If someone waves a viatical contract at you, run for help
Bob thought he was doing a clever thing when he invested $50,000 in a viatical contract. He was told he would be making a humanitarian investment by purchasing the life insurance policy of a terminally ill person and that he could expect a large profit for himself.
Can you say scam?
But the insured person wasn’t really sick at all and Bob ended up paying the policy premiums to avoid losing his investment. Bob became a frequent flier at Payday Loans in order to meet the premium paydays.
What is a Viatical?
A viatical insurance settlement is an agreement in which a third party buys a life insurance policy from an insured person and thus becomes the legal beneficiary of the policy. The insured person receives an immediate cash payout and in most cases the buyer of the policy agrees to continue to pay the premium on the life insurance policy until the death of the insured.
How Viaticals Are Supposed to Work
When you buy a viatical, you purchase the life insurance policy of a terminally ill person at a discounted price from a viatical broker who takes a commission. The ill person gets a chunk of money to help pay expenses or take a cruise and the investor gets the full face value of the policy when the person dies. Brokers also sell a spin-off of viatical settlements, called life or senior settlements, in which the investor is offered the life insurance policy of an older, healthy person.
Helping others?
The investors are told they are helping older people stay financially secure in their golden years. The pitch is based on a high rate of return—often 20 to 40 percent—and a humanitarian opportunity to help a sick person, a combination appealing to older investors.
Watch out
Viaticals can end up costing investors a lot of money. It is known to be one of the top ten investment scams. Securities regulators are “concerned that the inherent risk of viatical investments – gambling on when someone will die – aren’t being adequately disclosed, and second, many investors have been outright defrauded by some viatical companies or their sales agents.”
Action taken
A Florida Grand Jury in 2000 found as much as 40-50% of the life insurance policies viaticated by viatical settlement providers may have been procured by fraud. The Securities and Exchange Commission has taken action against one company that allegedly defrauded 30,000 investors of $1 billion.
Here’s how the investor can lose money:
- With improved medical care, the ill or older person may live longer than expected. As the new owner of the policy, you have to pay the premiums to keep the policy in force. You tie up your money longer and your profit declines the longer the person lives.

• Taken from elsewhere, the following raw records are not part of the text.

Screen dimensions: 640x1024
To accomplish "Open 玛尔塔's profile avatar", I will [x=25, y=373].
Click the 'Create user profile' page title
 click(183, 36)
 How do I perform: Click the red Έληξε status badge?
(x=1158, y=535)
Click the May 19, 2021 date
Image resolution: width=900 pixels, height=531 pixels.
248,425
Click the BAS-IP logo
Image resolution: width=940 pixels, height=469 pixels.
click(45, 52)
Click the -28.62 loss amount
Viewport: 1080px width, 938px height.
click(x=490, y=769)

- Sometimes the insured person is not ill at all, so the investor will need to make insurance payments, maybe for years, or the investment is lost.
- There may be some technical problem with the insurance policy or it may be fraudulent and the insurance company will later refuse to pay the settlement.
- The insurance company or viatical settlement company may go out of business along with your invested money.
- Some brokers have sold the same policy to multiple investors.
- The insured’s heirs may challenge changes made to the policy.
Protect Yourself
It is important to learn all you can about a viatical before you invest. Failure to research the investment could result in financial disaster.







Mr. Armendariz,
I wrote to warn of the dishonest side of the viatical contract. There is always a dishonest side in such a market.
Thank you for completing the information and offering everyone a safeguard.
Or you may refer to another source for validation: Conning Research: Life Settlements Market Grows to $5.5 Billion in 2005
http://www.conningresearch.com/viewpublications-article.aspx?id=2603
What Mr. Leon Moss (self described “retired engineer” and “fiction writer”) BEGINS to describe is, in fact, a SECURITIES TRANSACTION but then continues on only to give more “color” than necessary to a legitimate section of the secondary market for life insurance – viatical settlements. See: Grigsby v. Russell, 222 US 149 (1911). Mr. Moss, I am an employee of LISA and as such, respectfully recommend that you (and your readers) utilize our public website to bring yourself up to speed on the secondary market.
A viatical contract sounds like a real scam. This is why you build up savings over a lifetime, and also make good investments so that you never have to worry about this kind of thing.